The process of hiring and training new employees takes time and money. Avoid that cost by doing what you can to retain your existing employees. Over the long run, having engaged, knowledgeable employees will increase your bottom line. You don’t necessarily have to hand out large raises. While you should keep pay competitive, small changes like a coffee machine at work, flex-time hours, a discount, or a bonus for making sales will help your employees to feel valued. If they feel valued and rewarded for their work, they’re more likely to stick around.
Maintenance contracts and warranties can add a healthy injection of new capital into your business. After someone buys a product, they want to know that it will work. You can reduce some of their worries by offering maintenance contracts or warranties.
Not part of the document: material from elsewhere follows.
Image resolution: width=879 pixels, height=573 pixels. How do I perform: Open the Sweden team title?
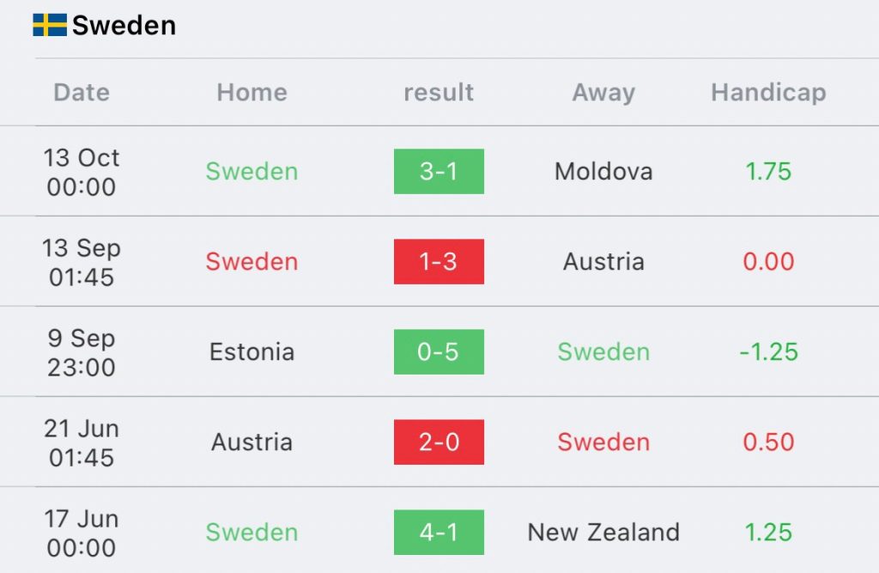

In addition to bringing in additional revenue for your company, this will also help to create an ongoing relationship with each client that walks into your business. Before you launch a maintenance contract program, carefully work out the numbers to be sure you charge enough for the contract so that providing service or replacements to maintenance contract customers won’t put you in a money hole.
A small town may only need one cafe or supplement store. If your small business has already reached market saturation in your area, then consider expanding into a new sector. Before you decide to branch out, you’ll need to research the area first. How many similar businesses already exist in the area? What is the population density? Will overhead costs be similar to your current storefront?
If you’re not quite ready to set up shop in a new town, consider setting up an online storefront to sell your merchandise.
Your employees are your front line and connection to your customers. They have personal insight into what your customers want and current inefficiencies in your business. Ask them to share these insights! They may be able to make suggestions for new products, product changes, or ways to streamline operating processes.
Make sure you personally interact with customers at some point, too. Work a cash register, answer incoming customer calls, and send out surveys to customers. Ask questions to find out if they’re satisfied with your company’s products and services, and also be sure you ask customers to tell you what you could be doing differently and what they’d like to buy from you that you don’t now sell. Their answers will help you see ways to continue to boost your business and your bottom line.
Disclaimer: The content on this page is for informational purposes only, and does not constitute legal, tax, or accounting advice. If you have specific questions about any of these topics, seek the counsel of a licensed professional.